Berlusconi : ce qu’il en reste

On n’aura cessé de le constater : en “politique”, tout marche désormais à l’image, à la sympathie, à qui aura l’air le plus “cool”. Silvio Berlusconi, lui, aura sûrement misé sur l’humour.

Pour preuve, sa dernière gaffe : vendredi dernier, en pleine course pour les élections régionales, l’éminent représentant de la droite libérale italienne s’est juste… trompé de meeting électoral ! Ainsi, au lieu de soutenir la candidate de son parti, il s’est retrouvé, à plusieurs centaines de mètres de là, à encourager le centre gauche. “Je compte sur vous, votez Paolo !” Après quelques minutes passées à saluer et entretenir la foule, se rendant sûrement compte de son erreur, il est remonté, penaud, dans sa voiture.

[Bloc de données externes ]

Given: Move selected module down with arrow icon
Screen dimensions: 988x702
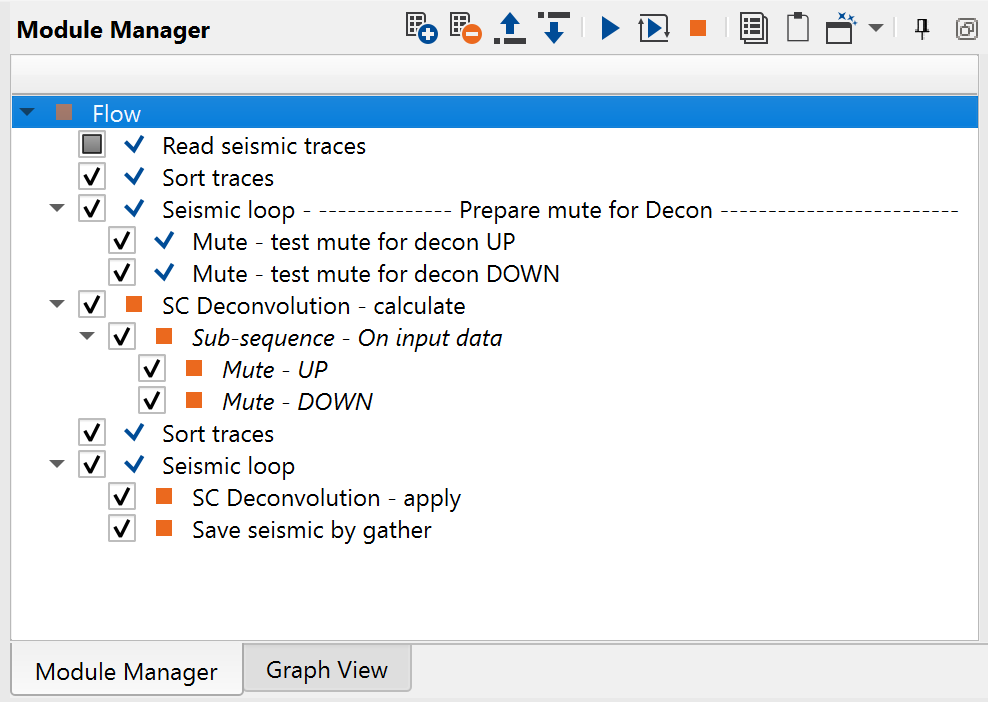Looking at the screenshot, I should [x=553, y=28].
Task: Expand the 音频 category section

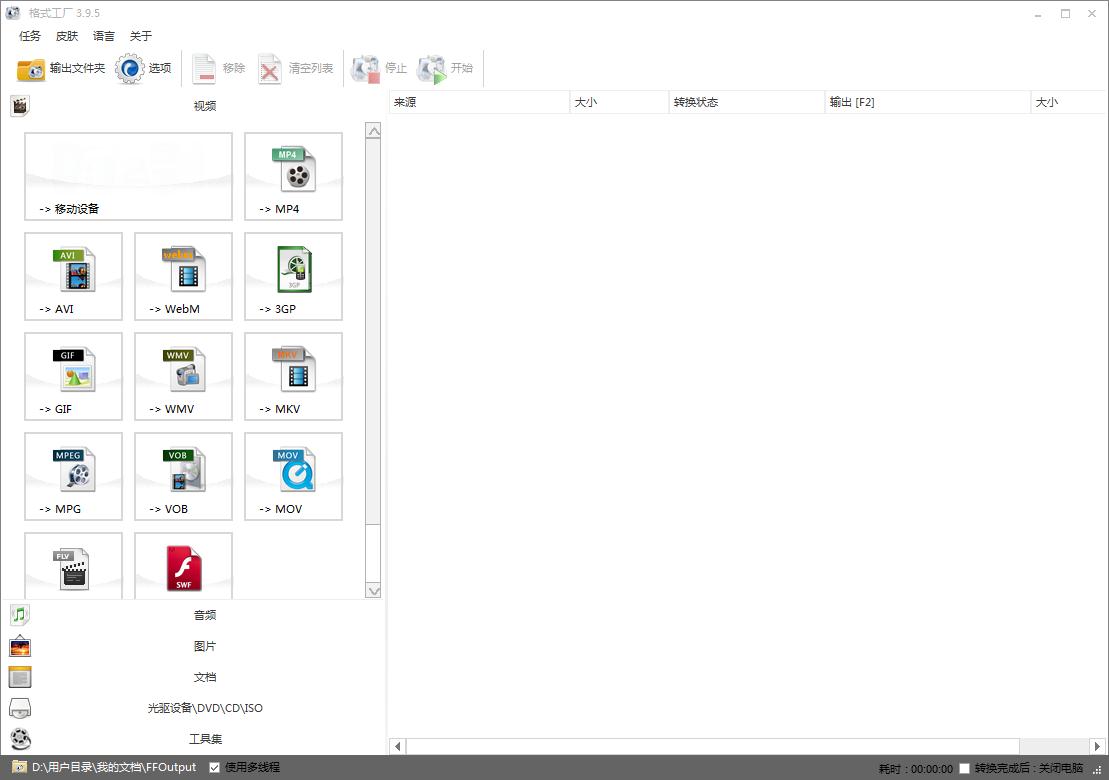Action: [204, 615]
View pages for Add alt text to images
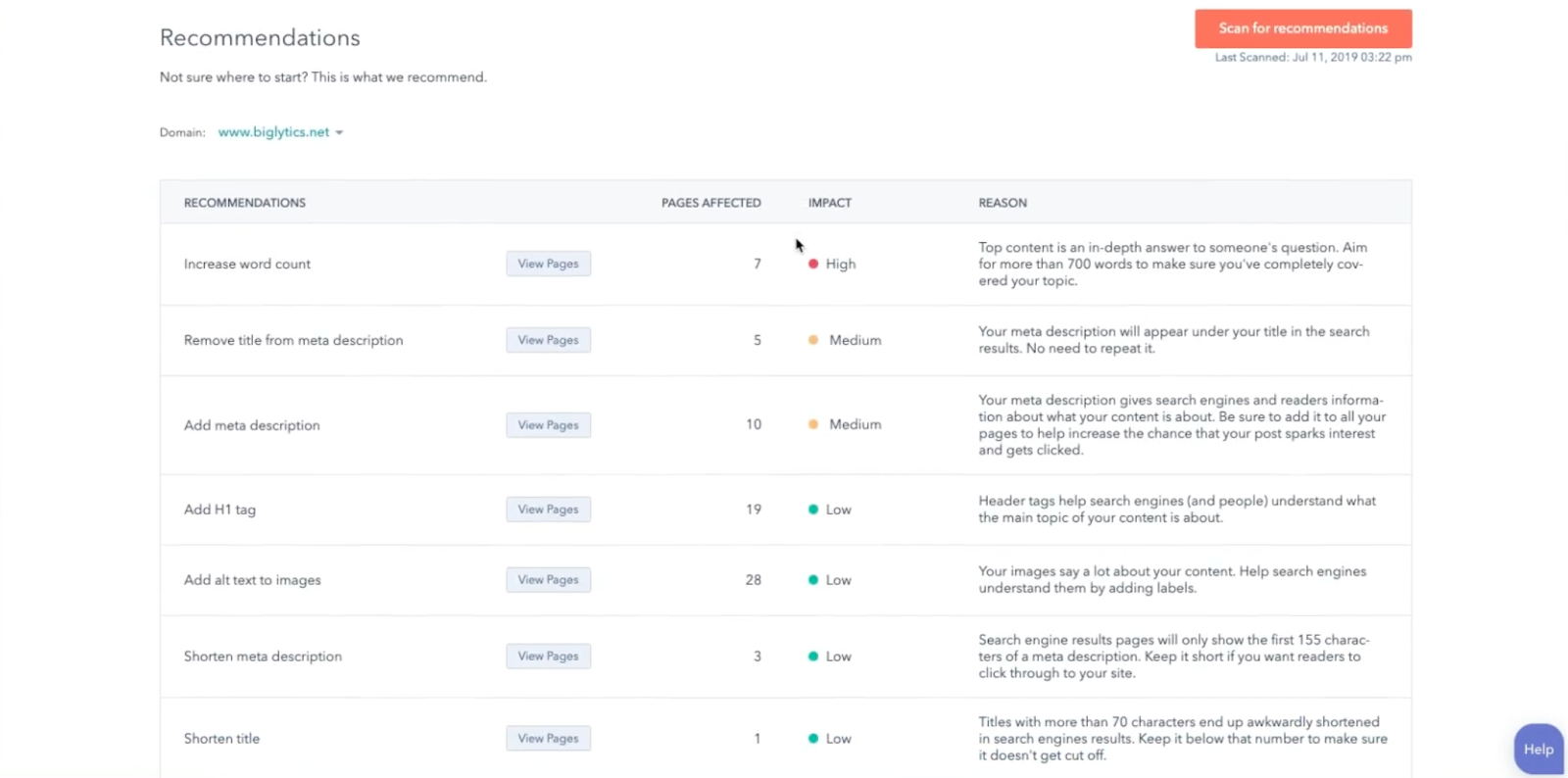This screenshot has width=1568, height=778. point(548,580)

Le lendemain, il s’en est défendu, jurant qu’il ne s’était mépris ni sur le lieu ni sur le candidat à soutenir, mais qu’attiré par la musique d’un orchestre, il s’était arrêté un instant pour voir quel public assistait à la manifestation adverse. En matière d’explications, on a vu mieux !

On l’excusera cependant car qui, de nos jours, est capable de trouver une différence de fond entre la gauche et la droite ?

Toujours la semaine dernière, lors d’une entrevue radiophonique, Silvio Berlusconi a de nouveau défrayé la chronique en déclarant qu’il serait disponible à loger des réfugiés dans ses habitations. “J’ai plusieurs maisons, cela ne ferait pas faire de sacrifices. C’est une bonne idée. J’aide beaucoup de gens et depuis longtemps. C’est une provocation que vous me posez, mais je la prends comme une bonne chose. [Ma] villa de Lampedusa est inoccupée, ça pourrait etre une bonne idée.” On pourra rétorquer que ce n’est que la réponse façon Berlusconi à une provocation du journaliste, mais voilà : à force de vouloir faire rire, il en a perdu la boule.

Face à l’immense et gravissime thème de l’immigration de masse, dans le premier pays touché par le phénomène, de la part de qui concourt pour gouverner, on exige un peu plus de sérieux, un peu plus de contenu. Cela aurait pu être l’occasion de parler de sa vision du problème, s’il en avait une. Ou, pourquoi pas, de répondre qu’il mettait à disposition ses maisons aux six millions d’Italiens qui vivent en dessous du seuil de pauvreté absolue.

Vide des discours, absence de programme, politiquement correct et immobilisme, derrière les blagues, les “looks” et autres méthodes communicatives, voilà donc ce qu’il reste de Berlusconi et de ses semblables.

Et le pire, dans tout ça, c’est qu’il y en a encore qui votent (pour ces gens-là).